● **Instructions to follow**: Reproduce the items verbatim from the line containing "Locate an element on the screen." through the end of the items, including both of those lines. Leave the pictures out of your copy.
*** Block opens ***
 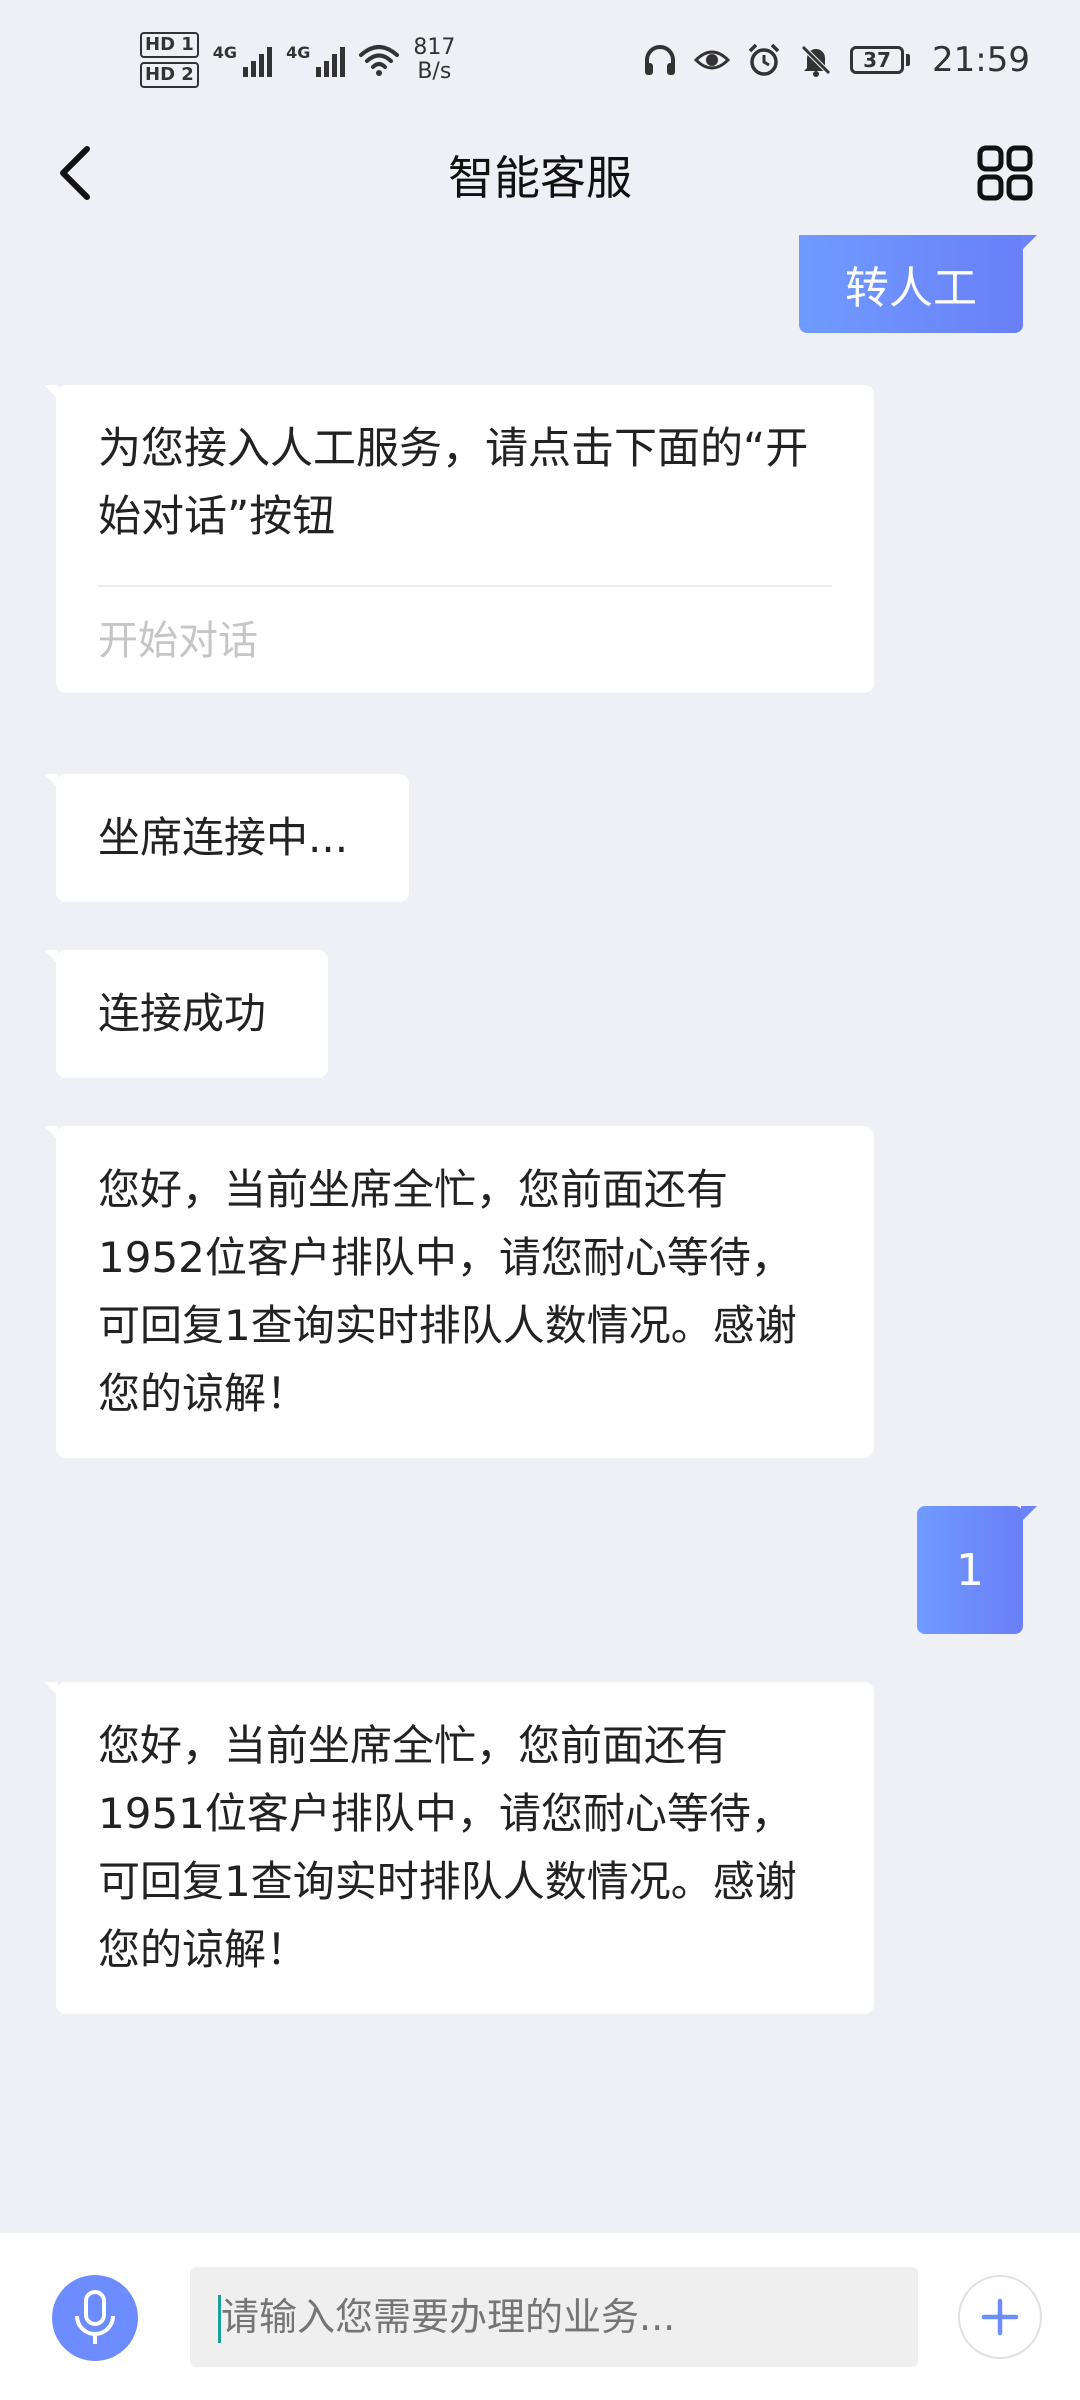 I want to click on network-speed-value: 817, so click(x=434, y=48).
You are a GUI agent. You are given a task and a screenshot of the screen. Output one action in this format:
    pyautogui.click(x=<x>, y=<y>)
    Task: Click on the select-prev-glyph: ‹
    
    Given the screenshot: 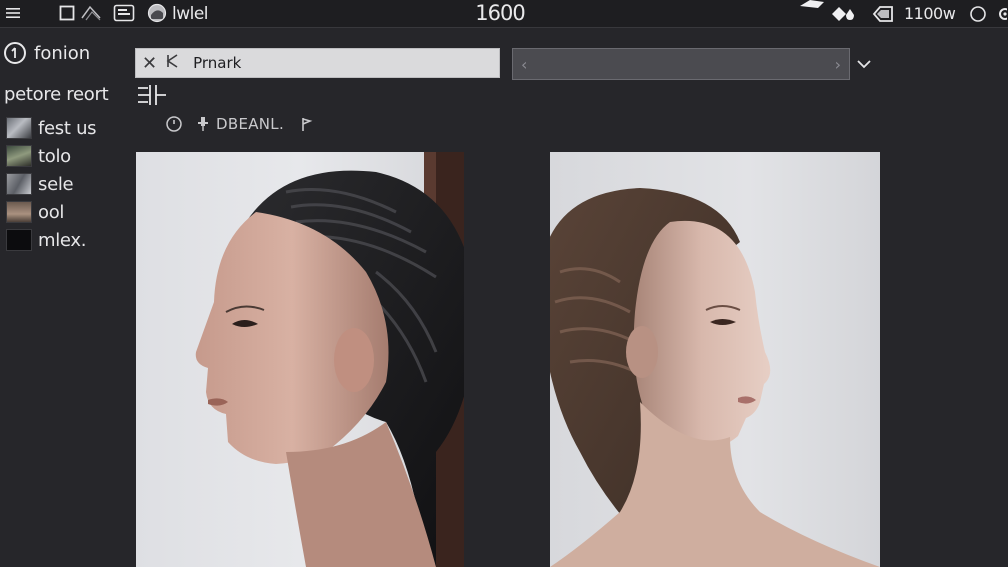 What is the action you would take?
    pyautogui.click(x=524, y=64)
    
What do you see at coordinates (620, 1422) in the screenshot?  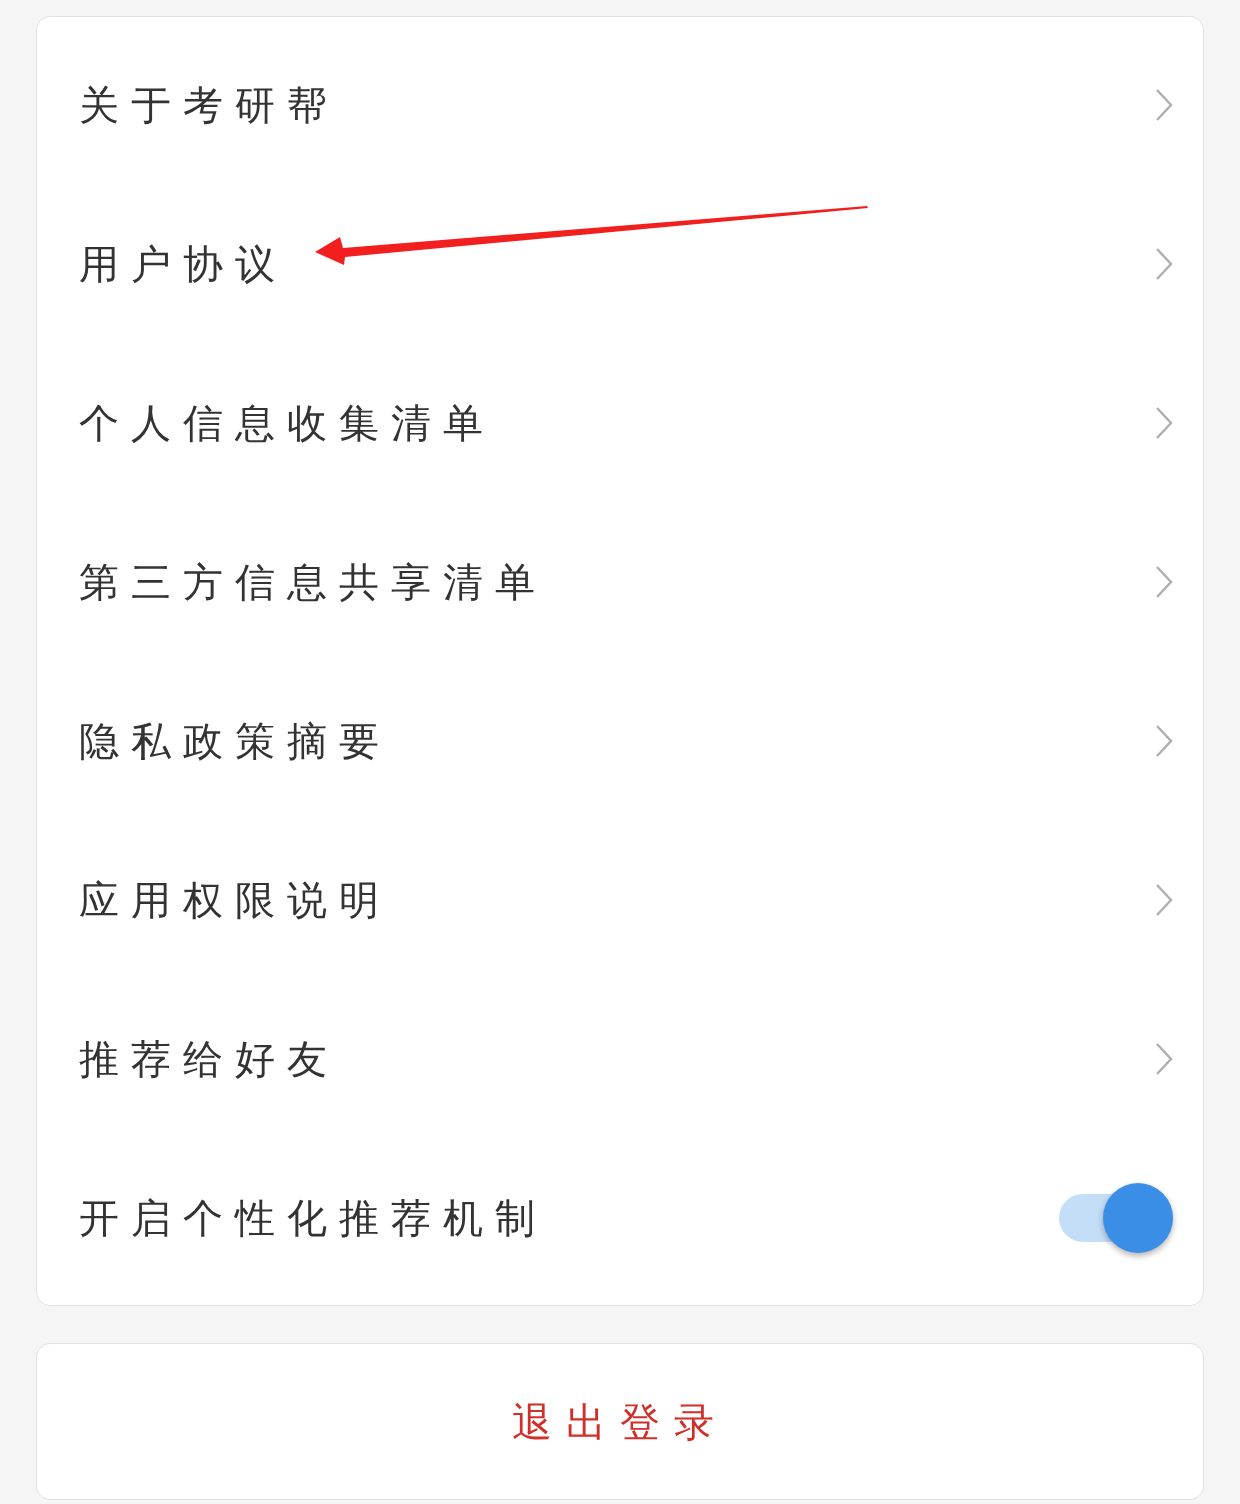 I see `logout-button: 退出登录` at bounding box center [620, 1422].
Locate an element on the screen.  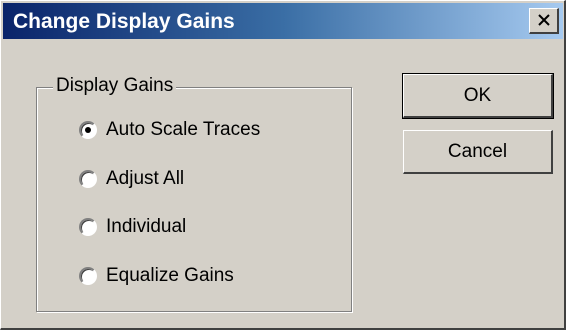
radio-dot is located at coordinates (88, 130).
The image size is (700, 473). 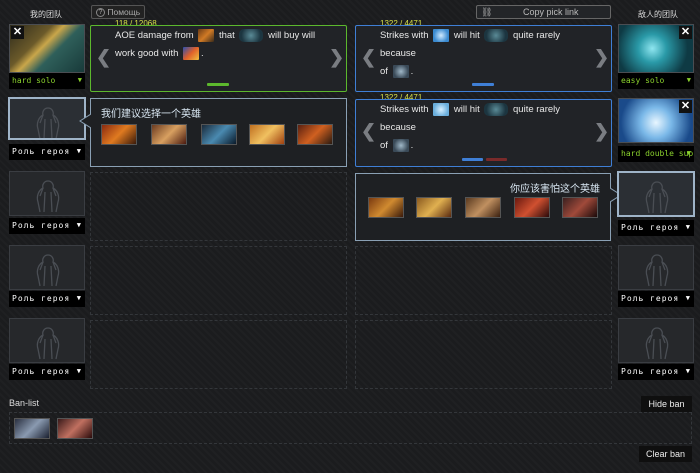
*** Block closes ***
● **Answer to this exercise**:
Locate an element on the screen.  
radio-dot is located at coordinates (88, 130).
The image size is (700, 473). 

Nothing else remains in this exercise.